Reputation: 1712
I've testing the fault tolerant system of akka and so far it's been good when talking about retrying to send a msg according the maxNrOfRetries specified.
However, it does not restart the actor within the given time range, it restarts all at once, ignoring the within time range.
I tried with AllForOneStrategy and OneForOneStrategy but does not change anything.
Trying to follow this blog post: http://letitcrash.com/post/23532935686/watch-the-routees, this is the code I've been working.
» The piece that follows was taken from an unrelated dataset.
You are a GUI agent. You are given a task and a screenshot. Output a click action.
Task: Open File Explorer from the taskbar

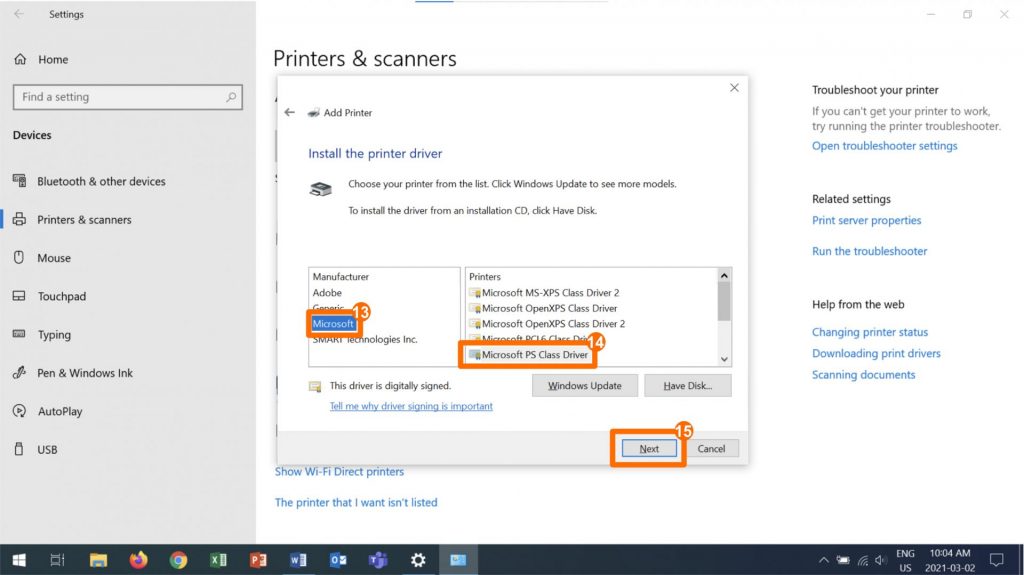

class Supervisor extends Actor with ActorLogging {
var replyTo: ActorRef = _
val child = context.actorOf(
Props(new Child)
.withRouter(
RoundRobinPool(
nrOfInstances = 5,
supervisorStrategy =
AllForOneStrategy(maxNrOfRetries = 3, withinTimeRange = 10.second) {
case _: NullPointerException => Restart
case _: Exception => Escalate
})), name = "child-router")
child ! GetRoutees
def receive = {
case RouterRoutees(routees) =>
routees foreach context.watch
case "start" =>
replyTo = sender()
child ! "error"
case Terminated(actor) =>
replyTo ! -1
context.stop(self)
}
}
class Child extends Actor with ActorLogging {
override def preRestart(reason: Throwable, message: Option[Any]): Unit = {
log.info("***** RESTARTING *****")
message foreach{ self forward }
}
def receive = LoggingReceive {
case "error" =>
log.info("***** GOT ERROR *****")
throw new NullPointerException
}
}
object Boot extends App {
val system = ActorSystem()
val supervisor = system.actorOf(Props[Supervisor], "supervisor")
supervisor ! "start"
}
Am I doing anything wrong to accomplish that?
EDIT
Actually, I misunderstood the purpose of the withinTimeRange. To schedule my retries in a time range, I'm doing the following:
override def preRestart(reason: Throwable, message: Option[Any]): Unit = {
log.info("***** RESTARTING *****")
message foreach { msg =>
context.system.scheduler.scheduleOnce(30.seconds, self, msg)
}
}
It seems to work ok.
Upvotes: 3
Views: 226
Reputation: 5424
From docs:
maxNrOfRetries - the number of times a child actor is allowed to be restarted, negative value means no limit, if the limit is exceeded the child actor is stopped
withinTimeRange - duration of the time window for maxNrOfRetries, Duration.Inf means no window
Your code means that when any child fails with NullPointerException
more than 3 times within 10 seconds it will not be restarted again. Because of AllForOneStrategy
after first Routee fails all routees are restarted. And because you've overridden preRestart
to resend failed message this situation repeats again until reaches 3 failures within 10 seconds(which is achieved in less than a second).
Upvotes: 2
Reputation: 35443
I think you have misunderstood the purpose of the withinTimeRange
arg. That value is supposed to be used in conjunction with maxNrOfRetries
to provide a window in which to support the limiting of the number of retries. For example, as you have specified, the implication is that the supervisor will no longer restart an individual child if that child needs to be restarted more than 3 times in 10 seconds.
Upvotes: 4